# slayer schrift effekt



## Kurt Cobain (27. Mai 2005)

hallo

ich hab bei slayer eine schrift gesehen und wollte fragen ob man mit photoshop 6.0 auch so einen brenn effekt auf eine schrift machen kann.
hier die schrift http://images.amazon.com/images/P/B00008DDH0.01.LZZZZZZZ.jpg 


danke für jede hilfe


----------



## versuch13 (27. Mai 2005)

Hi,

 das kannst du eventuell mit Ebeneneffekten machen. Schein nach außen, gelb usw.
 Einfach auf die Text Ebene doppelklicken.
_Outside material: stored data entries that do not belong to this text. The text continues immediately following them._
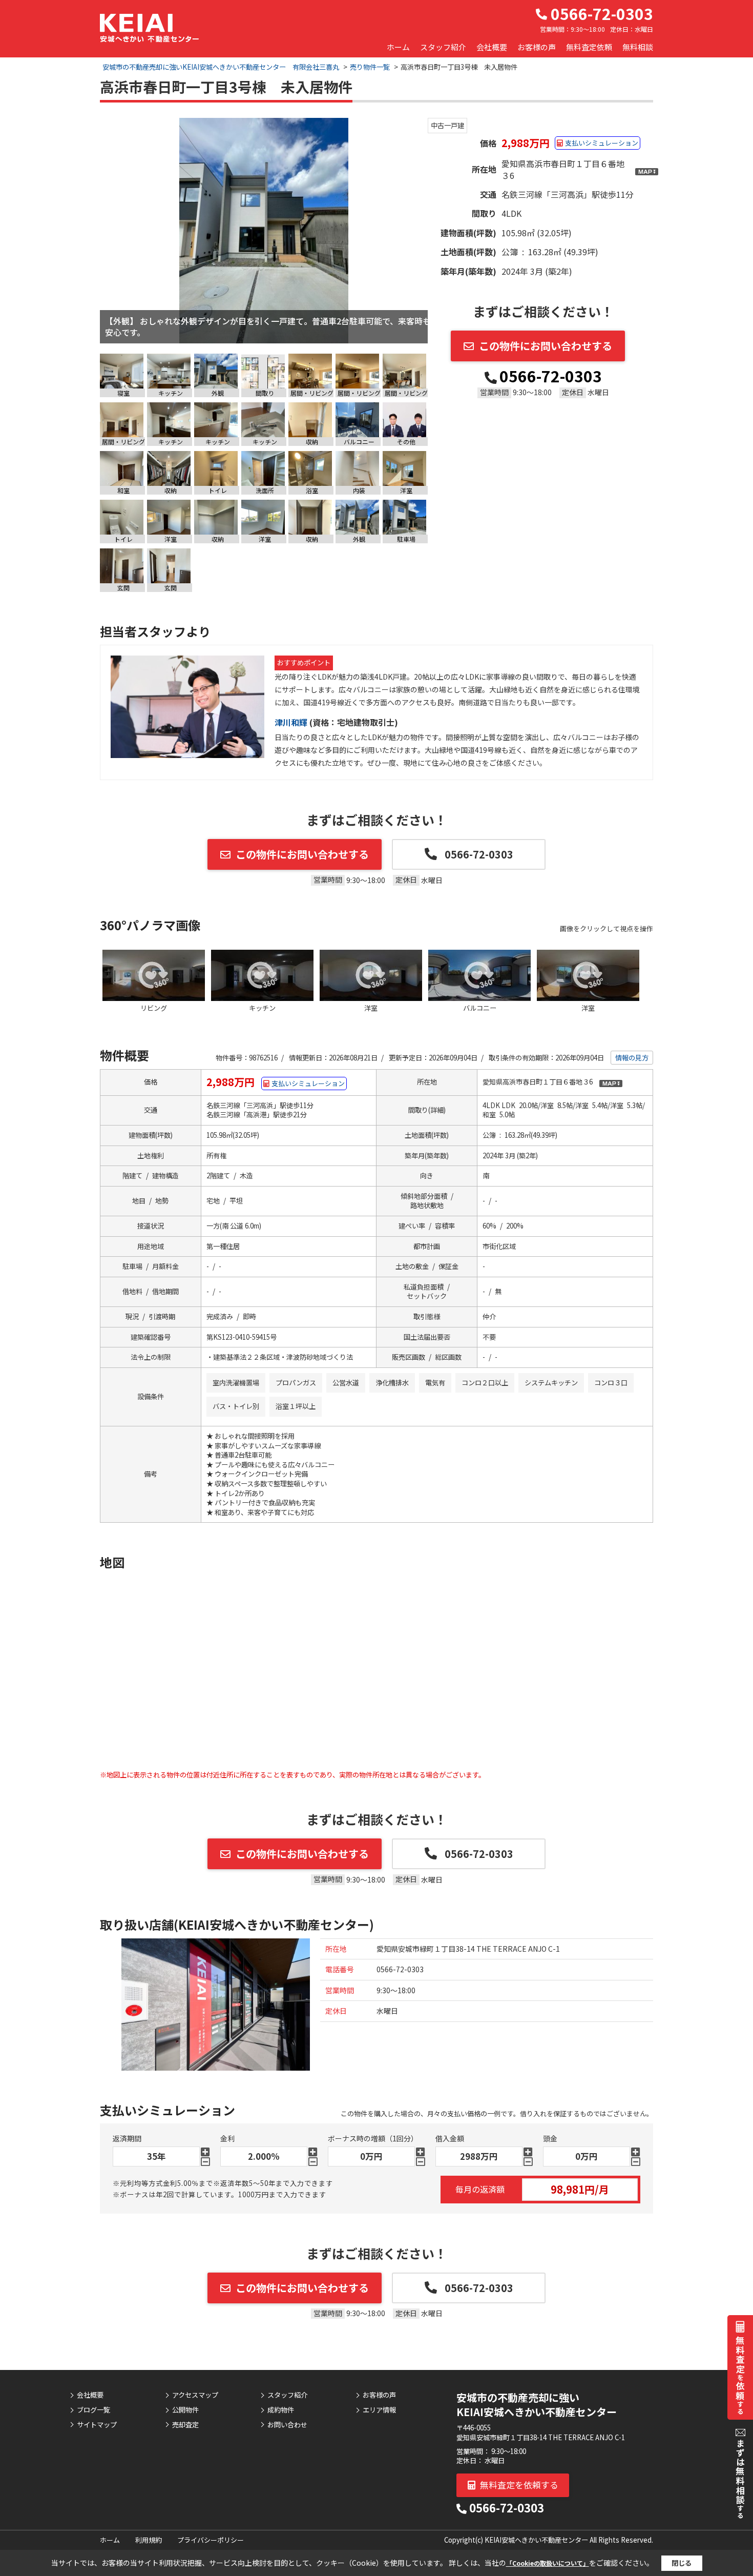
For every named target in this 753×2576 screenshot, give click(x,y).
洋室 (371, 1008)
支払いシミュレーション (601, 143)
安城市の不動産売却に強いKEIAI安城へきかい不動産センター (536, 2404)
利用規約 (148, 2540)
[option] (264, 230)
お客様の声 (536, 47)
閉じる (682, 2563)
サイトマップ (97, 2424)
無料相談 (637, 47)
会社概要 (491, 47)
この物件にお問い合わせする (545, 345)
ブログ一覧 (93, 2410)
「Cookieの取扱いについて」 (547, 2563)
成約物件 (280, 2410)
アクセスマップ (195, 2395)
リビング (153, 1008)
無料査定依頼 (589, 47)
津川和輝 (292, 722)
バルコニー (479, 1008)
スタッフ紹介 (443, 47)
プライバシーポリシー (210, 2540)
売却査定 (185, 2424)
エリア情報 (379, 2410)
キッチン (262, 1008)
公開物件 (185, 2410)
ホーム (398, 47)
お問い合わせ (287, 2424)
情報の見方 (632, 1057)
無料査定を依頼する (518, 2484)
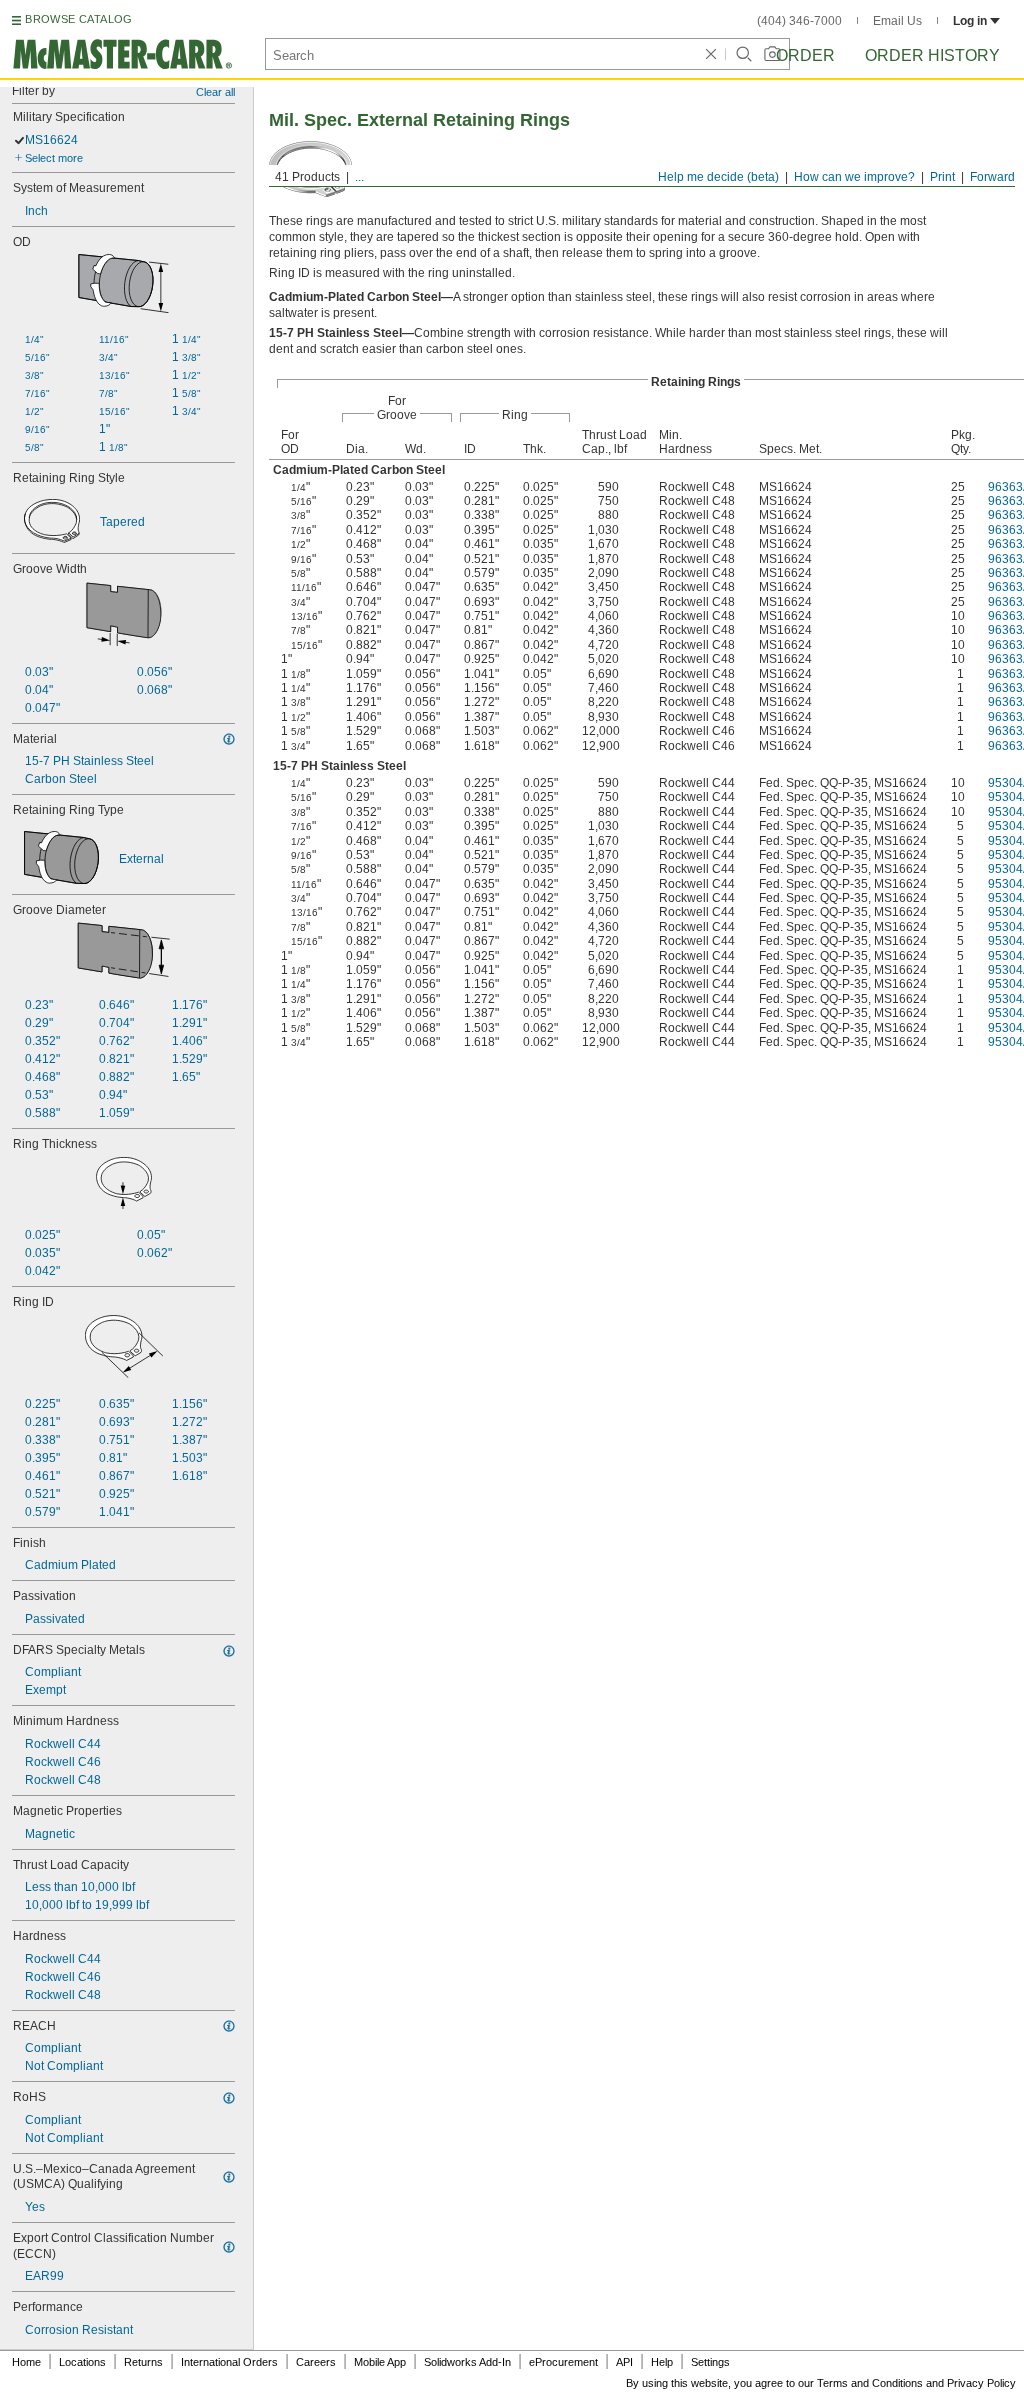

Ich denke das sieht aber nur so gut aus, weil die Schrift auch so ein wenig dreckig ist.


 Gruß


----------



## Pianoman (28. Mai 2005)

Was sicher auch einen Versuch wert ist, wäre die Schriftebene zu duplizieren, leicht weichzuzeichnen und mit den verschiedenen Ebenenmodi zu experimentieren.
Ich hab da schon einige ganz gute Leuchteffekte erzielt.
lg.


----------



## chmee (28. Mai 2005)

Ich würde auch eher Pianomans Weise bevorzugen. 
1. Auswahl der Schrift machen.
2. Auswahl vergrößern
3. Leicht weichzeichnen
und als Maske/Alpha benutzen zB für eine/mehrere mit LinearFade gefüllte Ebene/n.
4. Mit den Modi spielen...

mfg chmee


----------



## Kurt Cobain (31. Mai 2005)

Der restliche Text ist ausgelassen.